WHAT THE TASK ASKS ▸ The reader should set down exactly the lines from the one containing "This screenshot has" through the last line of the material, omitting every picture.

===== PROVIDED DATA

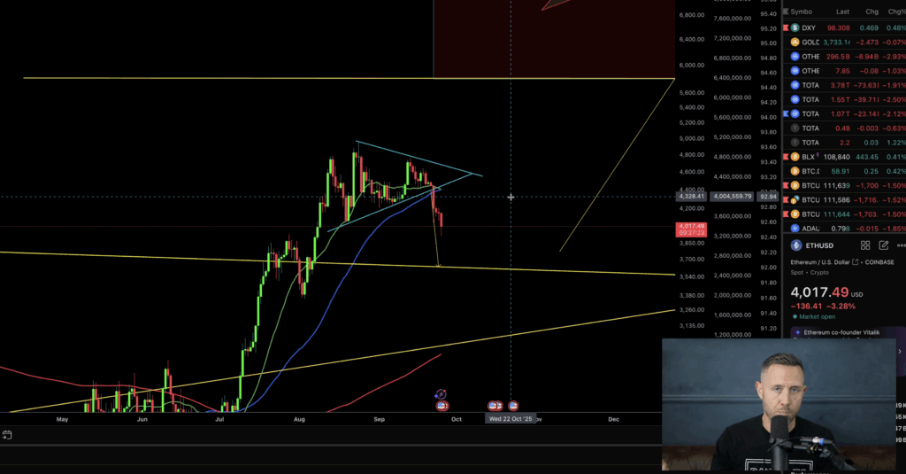Sort watchlist by the Last column header

click(842, 12)
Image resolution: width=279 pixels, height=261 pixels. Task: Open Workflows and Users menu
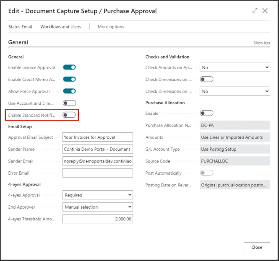click(61, 27)
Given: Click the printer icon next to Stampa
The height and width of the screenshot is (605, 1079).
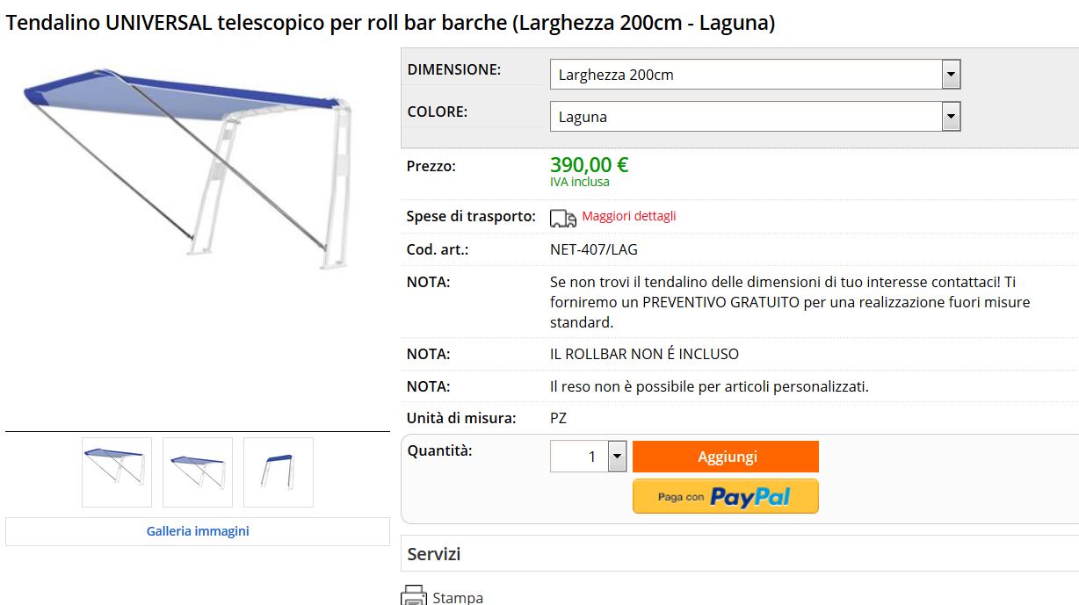Looking at the screenshot, I should (414, 595).
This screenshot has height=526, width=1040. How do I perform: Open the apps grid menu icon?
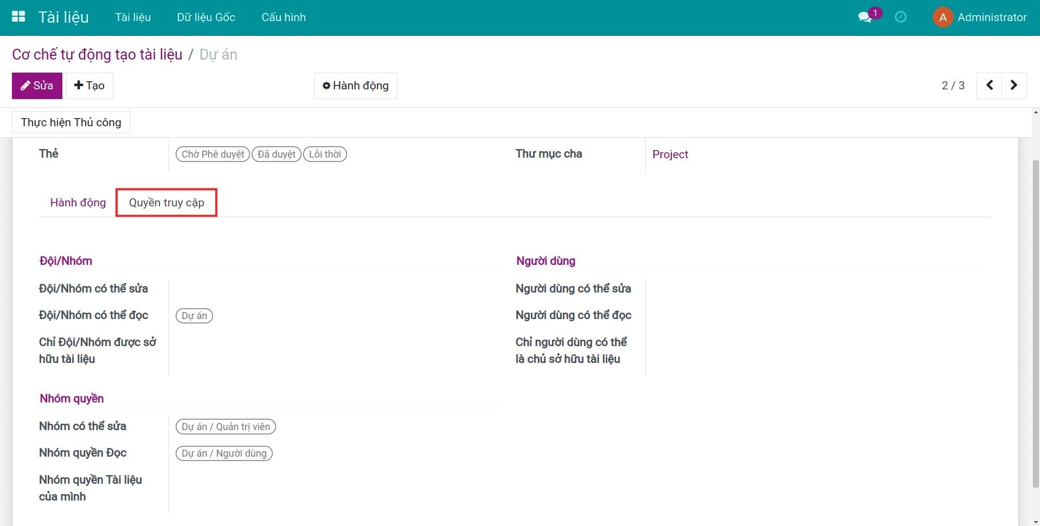tap(18, 17)
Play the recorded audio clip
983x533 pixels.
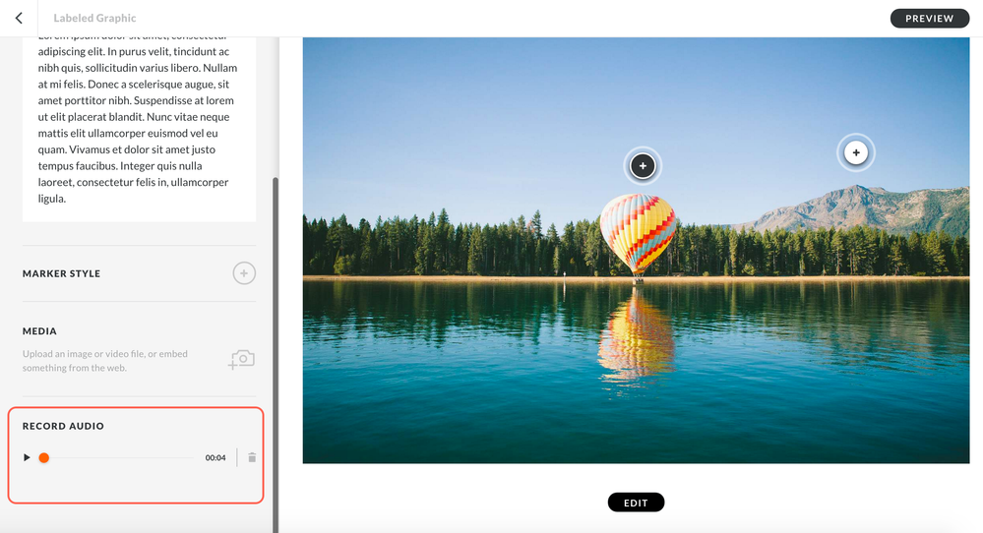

==========

SOLVED PROBLEM ▸
This screenshot has height=526, width=1040. How do I perform: Open the apps grid menu icon?
tap(18, 17)
Play the recorded audio clip
983x533 pixels.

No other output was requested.